- [Exercise details] Would you restate the entries below word for word, starting at the first line and ending with the one that has "Click the 13:00"?

***** Task inputs

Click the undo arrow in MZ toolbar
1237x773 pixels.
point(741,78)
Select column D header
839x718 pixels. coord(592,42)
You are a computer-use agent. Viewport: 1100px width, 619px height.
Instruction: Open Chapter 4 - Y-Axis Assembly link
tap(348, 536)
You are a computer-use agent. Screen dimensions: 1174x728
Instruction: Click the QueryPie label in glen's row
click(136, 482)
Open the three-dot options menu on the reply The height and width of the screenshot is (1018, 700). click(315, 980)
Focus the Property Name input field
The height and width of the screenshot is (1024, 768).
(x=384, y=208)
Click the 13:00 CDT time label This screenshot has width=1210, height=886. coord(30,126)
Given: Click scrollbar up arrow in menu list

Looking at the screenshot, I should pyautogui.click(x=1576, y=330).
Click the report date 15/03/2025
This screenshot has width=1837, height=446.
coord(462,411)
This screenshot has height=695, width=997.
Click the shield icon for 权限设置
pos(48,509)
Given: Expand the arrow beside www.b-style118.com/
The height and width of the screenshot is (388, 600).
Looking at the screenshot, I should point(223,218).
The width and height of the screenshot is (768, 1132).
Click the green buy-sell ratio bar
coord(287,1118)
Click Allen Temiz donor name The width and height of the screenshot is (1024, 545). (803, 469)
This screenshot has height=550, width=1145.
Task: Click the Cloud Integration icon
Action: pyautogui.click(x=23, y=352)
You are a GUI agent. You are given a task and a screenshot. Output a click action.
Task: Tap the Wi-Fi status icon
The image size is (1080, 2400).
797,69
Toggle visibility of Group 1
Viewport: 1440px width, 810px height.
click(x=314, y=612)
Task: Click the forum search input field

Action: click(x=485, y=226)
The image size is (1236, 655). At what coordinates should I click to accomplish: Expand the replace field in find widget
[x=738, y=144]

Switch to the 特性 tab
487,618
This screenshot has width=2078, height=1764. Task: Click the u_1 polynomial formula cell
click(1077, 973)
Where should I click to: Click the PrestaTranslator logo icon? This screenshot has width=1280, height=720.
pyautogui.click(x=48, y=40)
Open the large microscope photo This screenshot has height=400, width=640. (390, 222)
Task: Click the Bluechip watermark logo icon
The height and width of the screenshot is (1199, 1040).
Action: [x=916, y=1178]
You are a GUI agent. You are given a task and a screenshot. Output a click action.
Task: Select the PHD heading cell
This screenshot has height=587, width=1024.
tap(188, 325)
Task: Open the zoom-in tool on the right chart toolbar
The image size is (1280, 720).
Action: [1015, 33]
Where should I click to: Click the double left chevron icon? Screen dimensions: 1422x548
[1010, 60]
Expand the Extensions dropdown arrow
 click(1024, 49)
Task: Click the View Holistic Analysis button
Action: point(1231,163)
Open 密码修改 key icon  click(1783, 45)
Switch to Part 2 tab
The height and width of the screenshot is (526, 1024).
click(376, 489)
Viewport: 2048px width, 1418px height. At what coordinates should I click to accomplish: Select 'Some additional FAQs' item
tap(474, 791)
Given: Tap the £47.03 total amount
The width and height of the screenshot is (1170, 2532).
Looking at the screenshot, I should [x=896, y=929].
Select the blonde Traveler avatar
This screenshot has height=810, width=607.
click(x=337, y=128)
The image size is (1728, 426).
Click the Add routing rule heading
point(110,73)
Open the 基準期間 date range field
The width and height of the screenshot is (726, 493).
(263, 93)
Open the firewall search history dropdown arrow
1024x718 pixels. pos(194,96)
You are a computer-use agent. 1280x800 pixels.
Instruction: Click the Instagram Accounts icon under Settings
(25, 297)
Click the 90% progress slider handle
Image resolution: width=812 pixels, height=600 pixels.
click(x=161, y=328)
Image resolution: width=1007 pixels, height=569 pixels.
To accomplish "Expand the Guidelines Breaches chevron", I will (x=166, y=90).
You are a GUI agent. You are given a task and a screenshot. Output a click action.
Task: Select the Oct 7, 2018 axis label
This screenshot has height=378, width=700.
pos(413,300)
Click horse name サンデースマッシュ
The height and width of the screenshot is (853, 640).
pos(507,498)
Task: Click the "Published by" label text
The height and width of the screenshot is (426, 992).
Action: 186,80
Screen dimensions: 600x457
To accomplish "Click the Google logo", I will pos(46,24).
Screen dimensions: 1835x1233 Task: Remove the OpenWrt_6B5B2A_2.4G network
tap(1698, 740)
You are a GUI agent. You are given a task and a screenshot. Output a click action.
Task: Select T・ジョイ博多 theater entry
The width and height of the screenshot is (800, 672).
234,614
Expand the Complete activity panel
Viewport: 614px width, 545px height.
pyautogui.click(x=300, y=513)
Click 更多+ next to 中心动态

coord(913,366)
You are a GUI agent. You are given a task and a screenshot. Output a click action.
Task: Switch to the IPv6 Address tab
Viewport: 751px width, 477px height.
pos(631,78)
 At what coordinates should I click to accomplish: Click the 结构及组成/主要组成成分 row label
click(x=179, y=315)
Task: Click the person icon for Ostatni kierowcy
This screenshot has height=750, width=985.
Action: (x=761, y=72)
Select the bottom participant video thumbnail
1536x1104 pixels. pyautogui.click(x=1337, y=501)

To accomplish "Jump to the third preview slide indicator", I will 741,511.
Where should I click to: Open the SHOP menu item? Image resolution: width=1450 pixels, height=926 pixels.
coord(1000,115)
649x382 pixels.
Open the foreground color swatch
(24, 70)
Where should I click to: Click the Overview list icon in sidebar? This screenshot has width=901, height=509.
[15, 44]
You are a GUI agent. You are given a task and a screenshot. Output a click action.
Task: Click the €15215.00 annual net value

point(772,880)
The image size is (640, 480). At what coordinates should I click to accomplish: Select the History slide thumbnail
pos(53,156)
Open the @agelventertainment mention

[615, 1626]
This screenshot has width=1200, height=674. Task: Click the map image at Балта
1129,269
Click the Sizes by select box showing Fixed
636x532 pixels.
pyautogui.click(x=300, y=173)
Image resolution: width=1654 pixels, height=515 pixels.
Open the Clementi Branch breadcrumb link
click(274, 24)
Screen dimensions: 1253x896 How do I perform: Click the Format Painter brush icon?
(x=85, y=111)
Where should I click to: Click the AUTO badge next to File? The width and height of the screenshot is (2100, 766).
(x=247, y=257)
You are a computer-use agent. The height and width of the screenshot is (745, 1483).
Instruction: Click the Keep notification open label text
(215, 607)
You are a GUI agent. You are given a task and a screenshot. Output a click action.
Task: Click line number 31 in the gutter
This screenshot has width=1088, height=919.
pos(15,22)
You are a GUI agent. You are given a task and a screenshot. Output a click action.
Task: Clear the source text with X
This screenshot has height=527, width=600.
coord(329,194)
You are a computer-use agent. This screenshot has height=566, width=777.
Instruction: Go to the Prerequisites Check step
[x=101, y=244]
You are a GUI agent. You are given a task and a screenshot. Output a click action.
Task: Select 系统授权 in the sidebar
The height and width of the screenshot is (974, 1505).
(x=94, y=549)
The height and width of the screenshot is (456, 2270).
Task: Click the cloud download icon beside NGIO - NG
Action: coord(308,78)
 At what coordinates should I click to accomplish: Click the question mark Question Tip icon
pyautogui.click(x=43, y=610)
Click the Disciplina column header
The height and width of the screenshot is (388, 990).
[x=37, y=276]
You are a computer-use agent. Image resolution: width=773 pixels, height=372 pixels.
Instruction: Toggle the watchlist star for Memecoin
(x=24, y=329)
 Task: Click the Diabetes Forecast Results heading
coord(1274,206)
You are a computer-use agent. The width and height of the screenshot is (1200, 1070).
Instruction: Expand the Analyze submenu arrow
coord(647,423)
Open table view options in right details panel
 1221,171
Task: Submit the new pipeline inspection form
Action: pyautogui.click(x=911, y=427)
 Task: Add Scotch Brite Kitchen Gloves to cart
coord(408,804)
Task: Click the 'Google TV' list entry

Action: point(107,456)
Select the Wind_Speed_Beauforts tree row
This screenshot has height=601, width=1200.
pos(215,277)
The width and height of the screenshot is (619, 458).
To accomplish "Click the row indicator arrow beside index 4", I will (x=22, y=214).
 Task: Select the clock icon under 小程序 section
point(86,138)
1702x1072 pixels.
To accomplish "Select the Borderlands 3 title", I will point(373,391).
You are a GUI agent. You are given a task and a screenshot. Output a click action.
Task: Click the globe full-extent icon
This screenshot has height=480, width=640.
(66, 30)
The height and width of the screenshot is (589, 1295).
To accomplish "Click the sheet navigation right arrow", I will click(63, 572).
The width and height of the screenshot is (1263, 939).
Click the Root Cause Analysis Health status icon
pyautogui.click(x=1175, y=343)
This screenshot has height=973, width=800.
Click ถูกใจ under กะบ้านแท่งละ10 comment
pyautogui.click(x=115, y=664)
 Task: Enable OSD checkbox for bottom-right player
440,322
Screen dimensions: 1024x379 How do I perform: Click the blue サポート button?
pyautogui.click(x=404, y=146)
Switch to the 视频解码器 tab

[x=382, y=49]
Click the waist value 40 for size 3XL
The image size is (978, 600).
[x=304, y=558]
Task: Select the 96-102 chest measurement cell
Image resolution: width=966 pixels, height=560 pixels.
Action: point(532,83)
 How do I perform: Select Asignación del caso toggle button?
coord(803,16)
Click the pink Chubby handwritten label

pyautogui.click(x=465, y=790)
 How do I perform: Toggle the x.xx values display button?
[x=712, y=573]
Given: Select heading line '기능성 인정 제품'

**********

- [Answer for this exercise]
Click the undo arrow in MZ toolbar
1237x773 pixels.
point(741,78)
Select column D header
839x718 pixels. coord(592,42)
You are a computer-use agent. Viewport: 1100px width, 619px height.
Instruction: Open Chapter 4 - Y-Axis Assembly link
tap(348, 536)
You are a computer-use agent. Screen dimensions: 1174x728
Instruction: Click the QueryPie label in glen's row
click(136, 482)
Open the three-dot options menu on the reply The height and width of the screenshot is (1018, 700). click(315, 980)
Focus the Property Name input field
The height and width of the screenshot is (1024, 768).
(x=384, y=208)
Click the 13:00 CDT time label This screenshot has width=1210, height=886. coord(30,126)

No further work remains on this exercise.